## OBJECTIVE
Rewrite the rows below, putting "Find the position of" wherever "Identify the location of" appears and leaving everything else unchanged.

## TASK MATERIAL
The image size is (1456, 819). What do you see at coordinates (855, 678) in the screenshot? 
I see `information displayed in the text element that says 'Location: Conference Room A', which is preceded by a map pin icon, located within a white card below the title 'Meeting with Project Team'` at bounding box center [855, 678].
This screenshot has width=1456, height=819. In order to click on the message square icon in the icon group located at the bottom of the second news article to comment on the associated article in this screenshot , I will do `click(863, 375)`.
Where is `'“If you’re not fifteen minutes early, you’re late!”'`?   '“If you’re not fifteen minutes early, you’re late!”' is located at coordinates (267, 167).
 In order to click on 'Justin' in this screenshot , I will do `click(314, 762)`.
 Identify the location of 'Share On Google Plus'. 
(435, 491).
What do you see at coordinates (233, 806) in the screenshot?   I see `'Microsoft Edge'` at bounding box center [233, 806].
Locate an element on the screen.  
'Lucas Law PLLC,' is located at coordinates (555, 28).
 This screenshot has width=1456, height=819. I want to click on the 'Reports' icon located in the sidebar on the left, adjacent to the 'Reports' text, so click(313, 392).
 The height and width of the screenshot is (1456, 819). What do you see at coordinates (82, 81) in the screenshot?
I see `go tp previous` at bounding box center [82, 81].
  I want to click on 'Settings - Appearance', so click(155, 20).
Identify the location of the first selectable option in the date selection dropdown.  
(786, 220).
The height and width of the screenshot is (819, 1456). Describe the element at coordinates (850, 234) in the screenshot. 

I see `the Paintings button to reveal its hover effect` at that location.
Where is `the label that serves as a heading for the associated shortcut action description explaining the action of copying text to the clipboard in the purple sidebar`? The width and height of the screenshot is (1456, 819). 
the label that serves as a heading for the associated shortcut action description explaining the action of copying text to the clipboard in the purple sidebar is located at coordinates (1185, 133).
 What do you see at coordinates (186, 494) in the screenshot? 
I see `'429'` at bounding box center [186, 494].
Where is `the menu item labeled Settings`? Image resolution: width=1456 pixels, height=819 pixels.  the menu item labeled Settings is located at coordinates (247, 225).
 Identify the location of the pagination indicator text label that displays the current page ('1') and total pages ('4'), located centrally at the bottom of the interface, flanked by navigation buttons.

## SOLUTION
The image size is (1456, 819). What do you see at coordinates (855, 678) in the screenshot? 
I see `information displayed in the text element that says 'Location: Conference Room A', which is preceded by a map pin icon, located within a white card below the title 'Meeting with Project Team'` at bounding box center [855, 678].
This screenshot has width=1456, height=819. In order to click on the message square icon in the icon group located at the bottom of the second news article to comment on the associated article in this screenshot , I will do `click(863, 375)`.
Where is `'“If you’re not fifteen minutes early, you’re late!”'`?   '“If you’re not fifteen minutes early, you’re late!”' is located at coordinates (267, 167).
 In order to click on 'Justin' in this screenshot , I will do `click(314, 762)`.
 Find the position of 'Share On Google Plus'. 
(435, 491).
What do you see at coordinates (233, 806) in the screenshot?   I see `'Microsoft Edge'` at bounding box center [233, 806].
Locate an element on the screen.  
'Lucas Law PLLC,' is located at coordinates (555, 28).
 This screenshot has width=1456, height=819. I want to click on the 'Reports' icon located in the sidebar on the left, adjacent to the 'Reports' text, so click(313, 392).
 The height and width of the screenshot is (1456, 819). What do you see at coordinates (82, 81) in the screenshot?
I see `go tp previous` at bounding box center [82, 81].
  I want to click on 'Settings - Appearance', so click(155, 20).
Find the position of the first selectable option in the date selection dropdown.  
(786, 220).
The height and width of the screenshot is (819, 1456). Describe the element at coordinates (850, 234) in the screenshot. 

I see `the Paintings button to reveal its hover effect` at that location.
Where is `the label that serves as a heading for the associated shortcut action description explaining the action of copying text to the clipboard in the purple sidebar`? The width and height of the screenshot is (1456, 819). 
the label that serves as a heading for the associated shortcut action description explaining the action of copying text to the clipboard in the purple sidebar is located at coordinates (1185, 133).
 What do you see at coordinates (186, 494) in the screenshot? 
I see `'429'` at bounding box center [186, 494].
Where is `the menu item labeled Settings`? Image resolution: width=1456 pixels, height=819 pixels.  the menu item labeled Settings is located at coordinates (247, 225).
 Find the position of the pagination indicator text label that displays the current page ('1') and total pages ('4'), located centrally at the bottom of the interface, flanked by navigation buttons.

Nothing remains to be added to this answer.